As they reach the narrow path, the Canadian falls a step behind.
“Are there any connections between the Gogmagog Group and the Golden Age Art Gallery?” Luke asks, over his shoulder.
“You could think that, I guess.”
For a moment, they continue in silence. He hears the Canadian’s breathing and the sucking sound of shoes on the mud. It’s now so dark Luke can hardly see anything. He looks upward. The sky seems closer, slammed down like a black lid. He doesn’t like to admit he’s not entirely grasped the gist of the Canadian’s meaning. Of course, they were both aware of the legend that the Ancient Britons had overcome a race of giants, but it was implausible that anyone could take this defeat personally. Nevertheless, the man had gone from apparent affability to being very put out.
“This group? I’m sorry if I was a little dismissive. In fact, some of the work is technically very assured.”
No answer. Luke stops and turns round.
“Hello? I was saying that the—”
The darkness is shiny, almost palpable. If he stretches out a hand, it will be sticky, as if just macadamised. Presumably the Canadian has turned back, although he did not hear him squelch away. Whatever the explanation, the man has vanished in a thoroughly ill-mannered fashion. Luke walks forward, listening for sounds of movement behind him, but there is nothing.
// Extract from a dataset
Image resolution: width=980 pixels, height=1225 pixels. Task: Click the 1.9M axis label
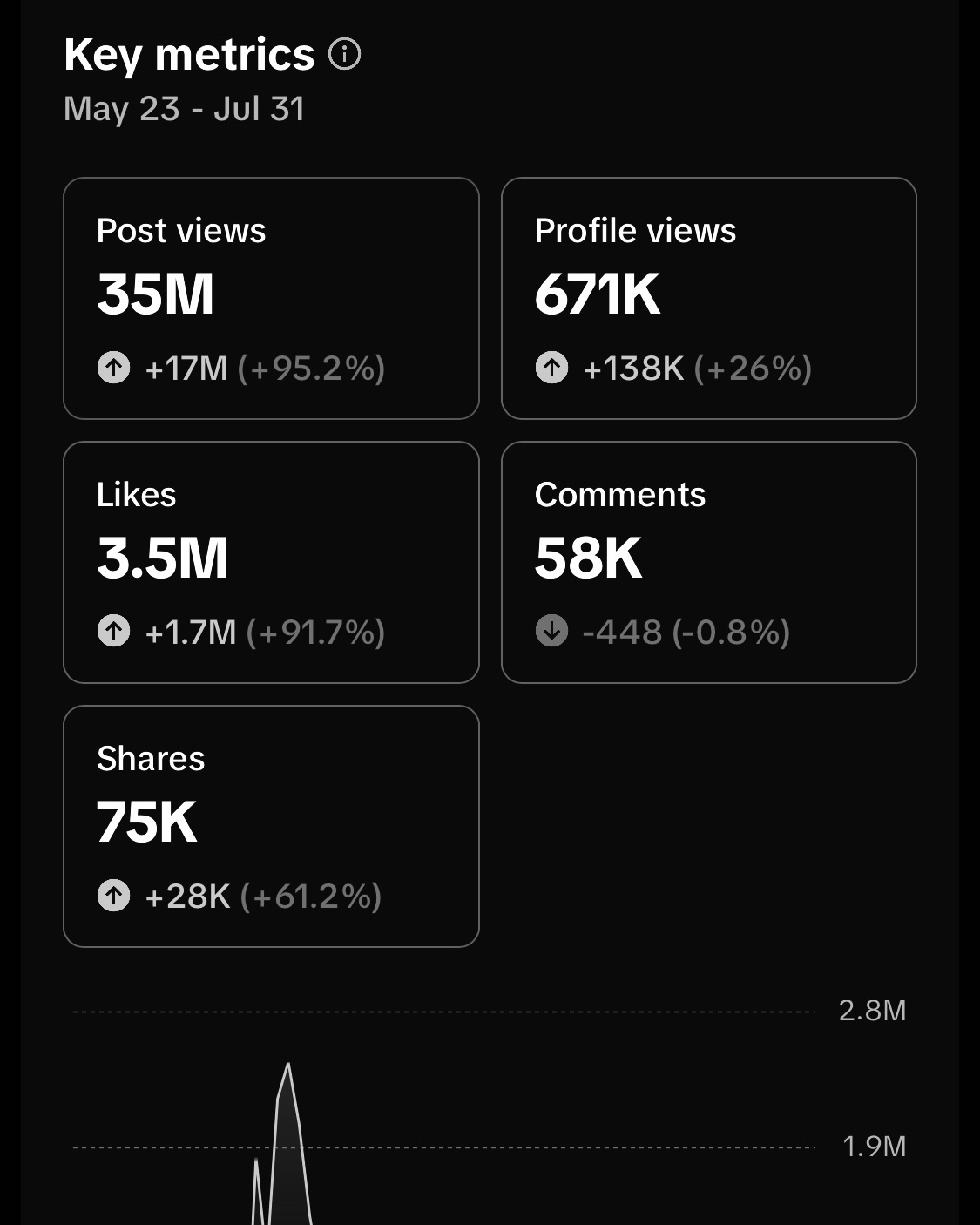[x=874, y=1147]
Just as disquiet turns to panic, he spots the pool of yellow light at the corner. He quickens his pace and then, sooner than anticipated, he’s walking towards the entrance. For a second, he thinks he’s come to the wrong place. Instead of the men by the entrance there are two wooden statues well over eight feet tall. As he draws nearer, he can make out coarsely carved facial features and claw-like hands. The bodies are in the process of emerging from timber; below the thighs, the legs are separated by a single stroke before uniting to disappear beneath the bark. He’s relieved the bar is open. As he strides inside, he scans the seating area for Callum. He can only hope he hasn’t given up and gone home. Several of the lanes are occupied; he hears the clatter of a flush strike followed by the whirr of the pinsetter. Those playing wear the uniform of postal workers. Most of the tables are occupied. It’s not until he reaches the bar that he sees Callum seated on a stool at the end farthest from the entrance. He waves, but his friend is hunched morosely over a pint glass.
“Hi, Callum,” he says. ‘Sorry I’m late. I was here earlier, but I was given completely erroneous directions and…”
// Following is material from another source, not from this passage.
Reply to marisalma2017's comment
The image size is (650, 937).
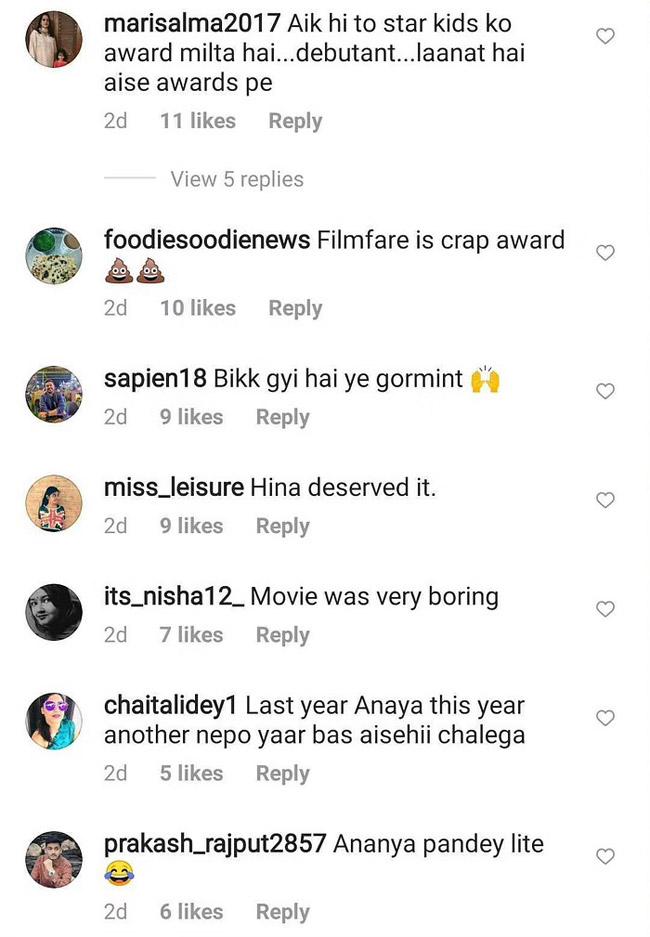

Very slowly, Callum straightens; twists his upper body towards him. His face is different: somehow larger, rougher, although the eyes have shrunk and appear wider apart, isolated screw-holes with a deep glint of disappointment.
“Drink,” he says.
Although it is more an imperative than a question, Luke tries to take control: “I rather think not. It’s very late. We’d better go straight through before the event’s over.”
“Late, early. That sort of stuff doesn’t work round here… Drink,” he adds, and this time it sounds more like an explanation. Nevertheless, he slides off the stool and stretches.
Then Luke notices: his friend’s stained jersey with holes at the elbow; the shirt collar worn down; too large trousers, shapeless and ripped; a patch over one knee. Has he lost his job?
“Well, it’s good to see you. How are…”
“Things?” A terrible, stretched smile. “Still, you’re looking prosperous. Right on track.”
“I haven’t done so badly. Since you mention it.”
Now Callum is standing he’s considerably taller than Luke – which certainly wasn’t always the case. Possibly the floor slopes in a way not obvious to the naked eye.